A: To find the equation of a tangent line, we know our final answer will be in y=mx+b format. To get this, we will need to find a point and a slope.
Step 1: Establish our point of interest. When y = 1, we need to know what x equals. Plug 1 into the equation for y to get:
x2 +x*(1) + (1)2 = 3
x2 +x – 2 = 0
(x + 2)(x – 1) = 0
x = -2, 1.
So, we have two points of interest: (x, y) = (-2, 1) and (1, 1). We will have 2 different tangent lines when y = 1.
Step 2: Finding the slope(s): To find the slope at one point, we need a derivative!
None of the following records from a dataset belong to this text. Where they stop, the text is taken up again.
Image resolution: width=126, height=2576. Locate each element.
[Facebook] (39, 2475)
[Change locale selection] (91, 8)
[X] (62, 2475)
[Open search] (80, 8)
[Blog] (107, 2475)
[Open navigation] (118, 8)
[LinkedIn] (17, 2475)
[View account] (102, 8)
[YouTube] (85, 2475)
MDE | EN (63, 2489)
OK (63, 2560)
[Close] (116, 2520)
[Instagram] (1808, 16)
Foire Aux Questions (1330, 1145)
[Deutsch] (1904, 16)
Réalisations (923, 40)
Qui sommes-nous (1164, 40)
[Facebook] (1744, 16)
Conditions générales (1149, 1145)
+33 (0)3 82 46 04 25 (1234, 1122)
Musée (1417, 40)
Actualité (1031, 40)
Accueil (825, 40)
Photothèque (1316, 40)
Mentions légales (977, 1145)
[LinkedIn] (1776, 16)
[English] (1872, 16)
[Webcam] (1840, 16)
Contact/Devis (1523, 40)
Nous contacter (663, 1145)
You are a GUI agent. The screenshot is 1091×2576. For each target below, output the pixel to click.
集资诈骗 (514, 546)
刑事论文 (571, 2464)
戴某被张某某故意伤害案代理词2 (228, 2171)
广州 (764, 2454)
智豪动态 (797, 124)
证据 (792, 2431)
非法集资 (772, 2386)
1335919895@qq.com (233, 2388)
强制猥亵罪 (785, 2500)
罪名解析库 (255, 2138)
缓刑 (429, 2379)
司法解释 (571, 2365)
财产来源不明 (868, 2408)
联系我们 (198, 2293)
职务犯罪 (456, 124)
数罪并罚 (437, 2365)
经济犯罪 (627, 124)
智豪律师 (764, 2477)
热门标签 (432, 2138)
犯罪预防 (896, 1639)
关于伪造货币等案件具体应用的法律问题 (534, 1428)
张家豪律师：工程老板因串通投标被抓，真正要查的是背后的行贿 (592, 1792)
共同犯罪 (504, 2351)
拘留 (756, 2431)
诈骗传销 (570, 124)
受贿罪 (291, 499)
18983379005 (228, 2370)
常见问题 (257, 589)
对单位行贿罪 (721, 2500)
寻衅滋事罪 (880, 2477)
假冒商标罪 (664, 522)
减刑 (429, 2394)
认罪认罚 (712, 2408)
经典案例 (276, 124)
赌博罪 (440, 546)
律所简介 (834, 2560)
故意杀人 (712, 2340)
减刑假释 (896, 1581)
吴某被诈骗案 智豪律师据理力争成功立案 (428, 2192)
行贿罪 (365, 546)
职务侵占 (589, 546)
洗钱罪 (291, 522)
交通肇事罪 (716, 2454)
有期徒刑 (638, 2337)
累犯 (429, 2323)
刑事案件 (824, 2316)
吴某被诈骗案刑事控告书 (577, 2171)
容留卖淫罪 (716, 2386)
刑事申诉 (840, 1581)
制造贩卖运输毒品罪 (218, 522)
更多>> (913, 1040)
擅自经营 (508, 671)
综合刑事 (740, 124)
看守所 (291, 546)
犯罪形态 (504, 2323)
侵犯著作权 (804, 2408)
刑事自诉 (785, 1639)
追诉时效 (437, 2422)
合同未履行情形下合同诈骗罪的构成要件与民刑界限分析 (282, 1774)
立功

Take the derivative of this equation implicitly as follows (let y’ be the same as dy/dx):
d/dx(x2 +xy + y2 = 3) –> 2x + y + xy’ + 2yy’ = 0
Note: Implicit differentiation above required a product rule and a chain rule. We are taking the derivative of each piece with respect to the variable x!
Now, solve for y’ (since y’ is the slope):
2x + y + xy’ + 2yy’ = 0
xy’ + 2yy’ = -2x – y
y'(x + 2y) = -2x – y
y’ = (-2x – y) / (x + 2y)
Now, plug in each point separately to find the slope at the given point:
Point One, (-2, 1), yields:
y’ = undefined (dividing by zero). The slope is undefined at this point, so there is no tangent line.
Point Two, (1, 1), yields:
y’ = -1.
So, the slope at the point (1, 1) is -1
Step Three: The equation of the tangent line:
y = mx + b
Plug in our point and slope to solve for b!
1 = -1*1 + b
1 = -1 + b
2 = b.
The equation of the tangent line at the point (1, 1) to the given graph is y = -x+2!